The Fund now appeals, saying that the complaint was sufficient to withstand a motion to dismiss. Our review is de novo. Miss. Pub. Emps.' Ret. Sys. v. Boston Scientific Corp., 523 F.3d 75, 85 (1st Cir.2008). We conclude that the complaint was deficient but regard the materiality issue as a close call and rest instead on the failure of the complaint to plead facts justifying a reasonable inference of scienter. The scienter issue was briefly mentioned by the district court, which did not have to reach it, but it was argued below and fully briefed on appeal.

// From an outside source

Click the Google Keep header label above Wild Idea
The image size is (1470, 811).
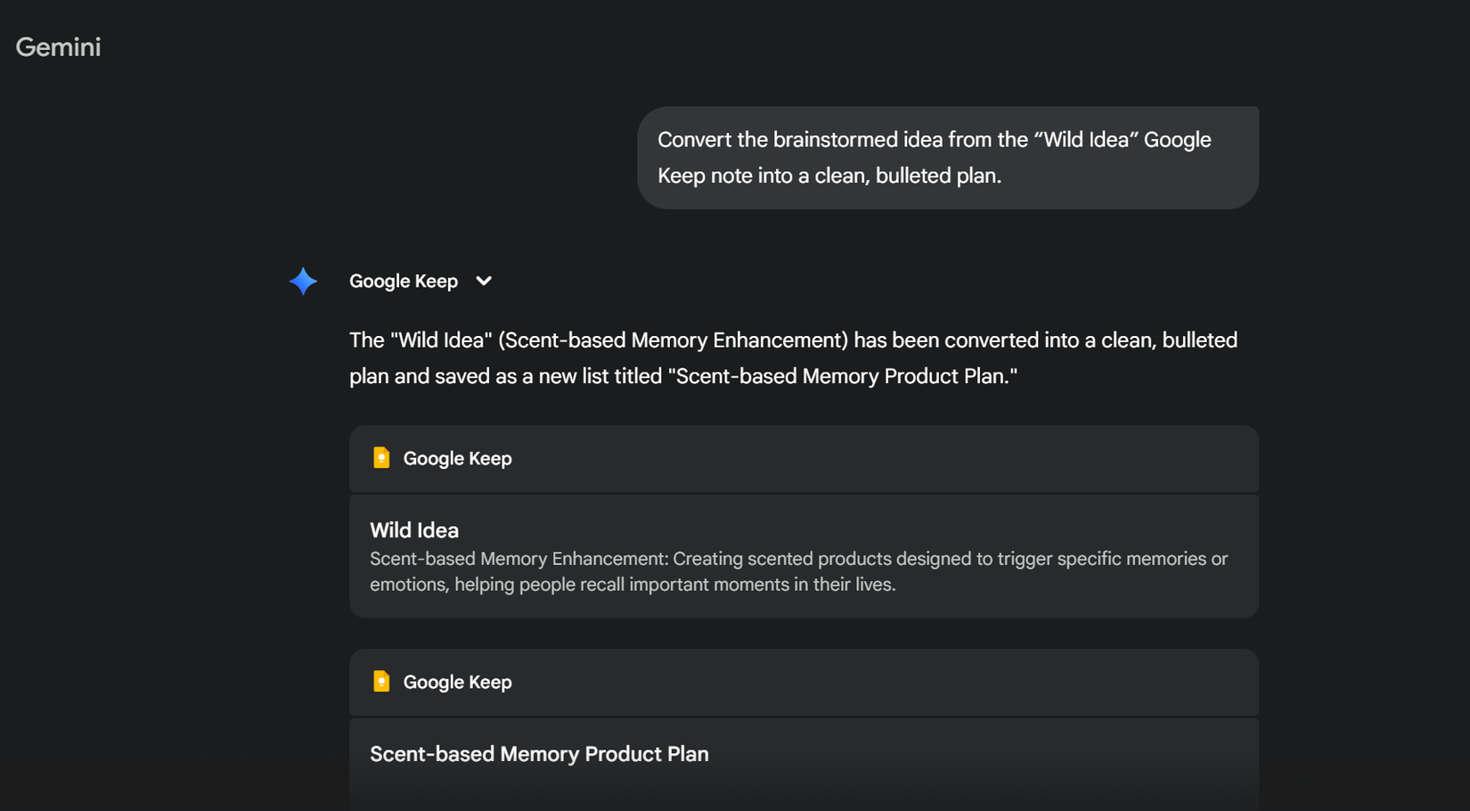pos(457,458)
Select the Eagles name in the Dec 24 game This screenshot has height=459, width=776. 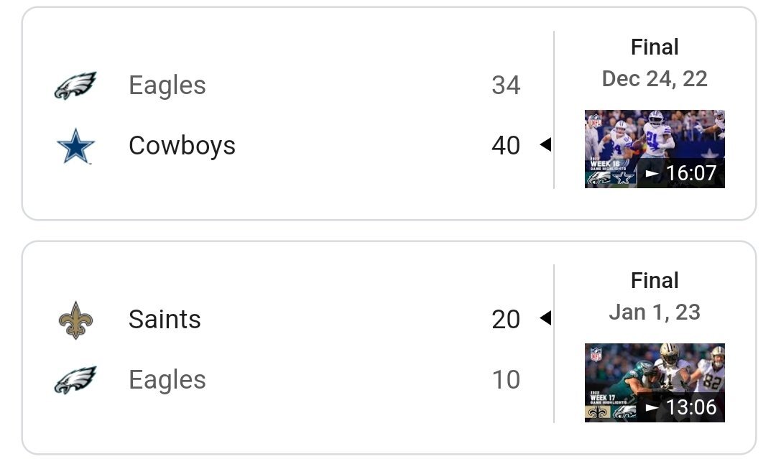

Section 10(b) requires plaintiffs to plead (1) material misrepresentation or omission; (2) scienter; (3) a connection with the purchase or sale of a security; (4) reliance; (5) economic loss; and (6) loss causation. ACA Fin. Guar. Corp. v. Advest, Inc., 512 F.3d 46, 58 (1st Cir.2008). The Private Securities Litigation Reform Act (“PSLRA”), 15 U.S.C. § 78u–4(b)(1), (2), requires plaintiffs to specify each allegedly misleading statement and why it is misleading—along with special requirements as to scienter that are described hereafter. The PSLRA was deliberately intended to stiffen the requirements for securities lawsuits. Merrill Lynch, Pierce, Fenner & Smith Inc. v. Dabit, 547 U.S. 71, 81–82 (2006).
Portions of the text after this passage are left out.